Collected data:

┄┄┄┄┄┄

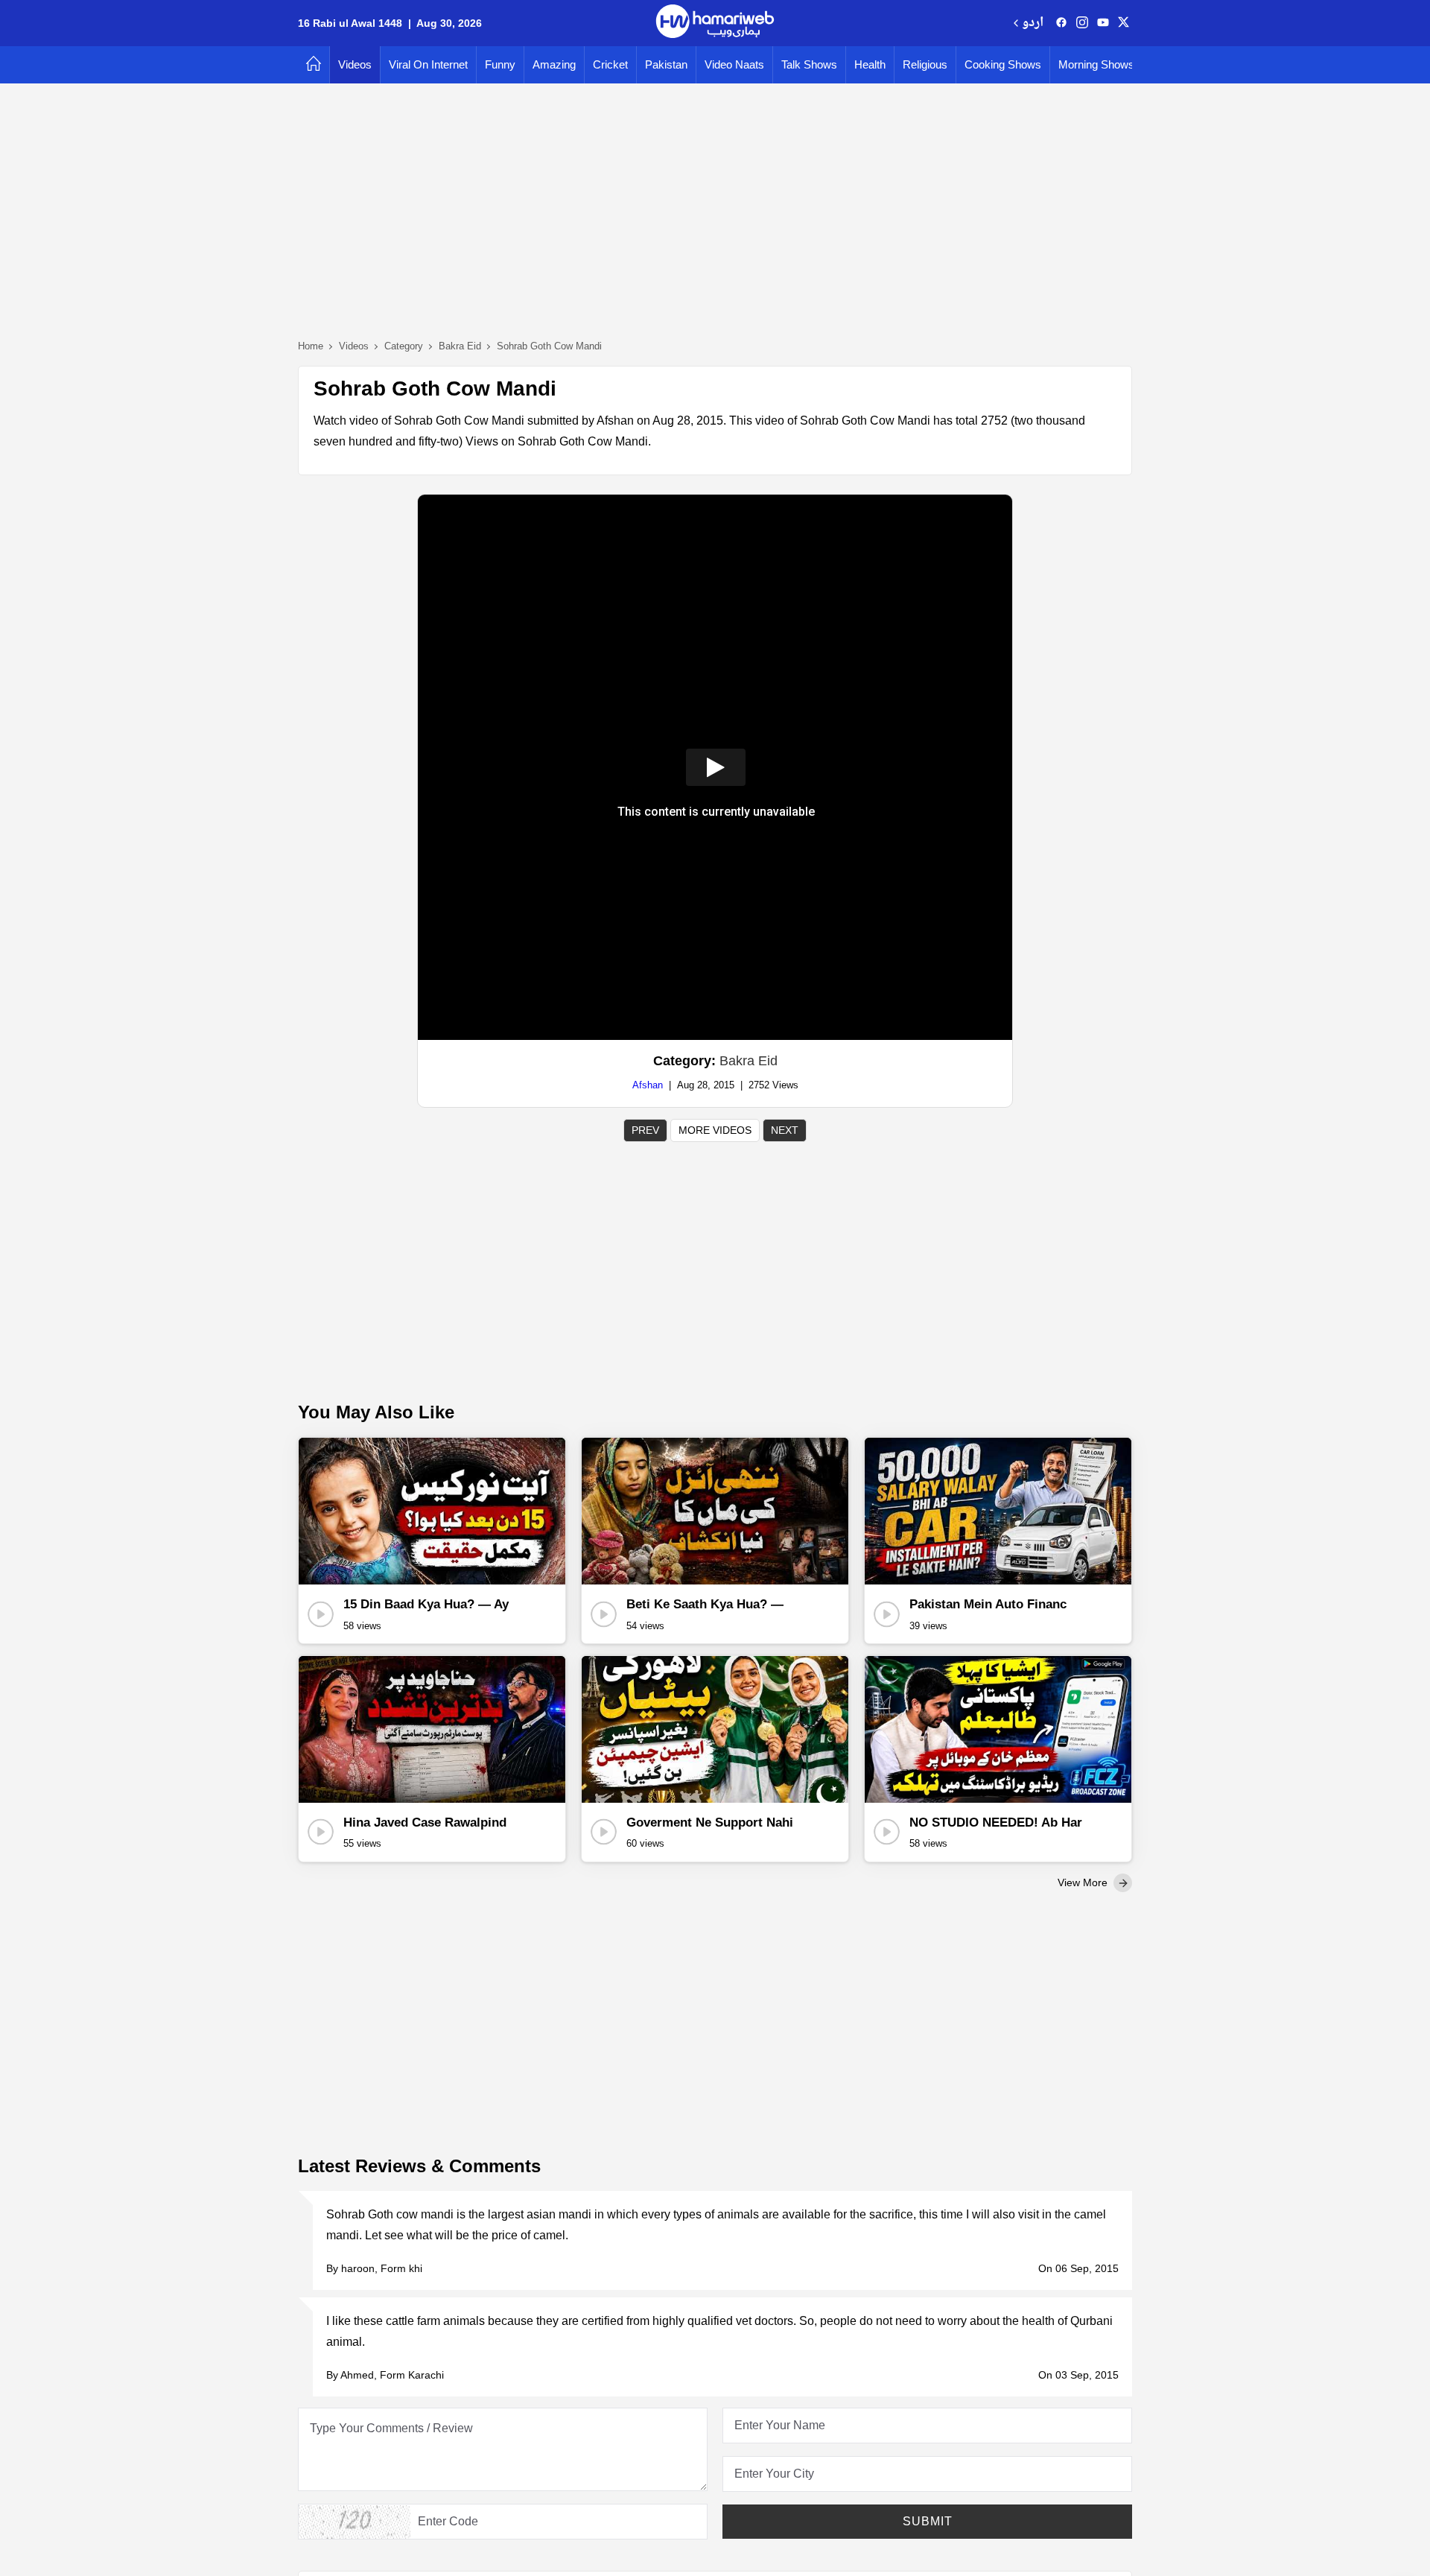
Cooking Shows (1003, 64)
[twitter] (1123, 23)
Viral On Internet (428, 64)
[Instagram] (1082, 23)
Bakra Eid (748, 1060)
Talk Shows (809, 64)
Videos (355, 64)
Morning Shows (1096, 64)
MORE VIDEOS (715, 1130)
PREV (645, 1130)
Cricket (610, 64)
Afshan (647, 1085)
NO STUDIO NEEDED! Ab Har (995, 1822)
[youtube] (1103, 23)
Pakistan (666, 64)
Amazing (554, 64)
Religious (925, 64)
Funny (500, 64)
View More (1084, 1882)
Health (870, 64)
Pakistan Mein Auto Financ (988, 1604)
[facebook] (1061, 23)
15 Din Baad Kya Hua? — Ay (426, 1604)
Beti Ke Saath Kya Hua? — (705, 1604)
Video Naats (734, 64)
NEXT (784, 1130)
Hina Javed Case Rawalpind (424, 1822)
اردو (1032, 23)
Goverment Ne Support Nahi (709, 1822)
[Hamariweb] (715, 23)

┄┄┄┄┄┄

- **TASK TO CARRY OUT**
Locate the word "Shows" in the entries, and copy every line where it is found.

- **SOLUTION TO THE PROBLEM**
Cooking Shows (1003, 64)
Talk Shows (809, 64)
Morning Shows (1096, 64)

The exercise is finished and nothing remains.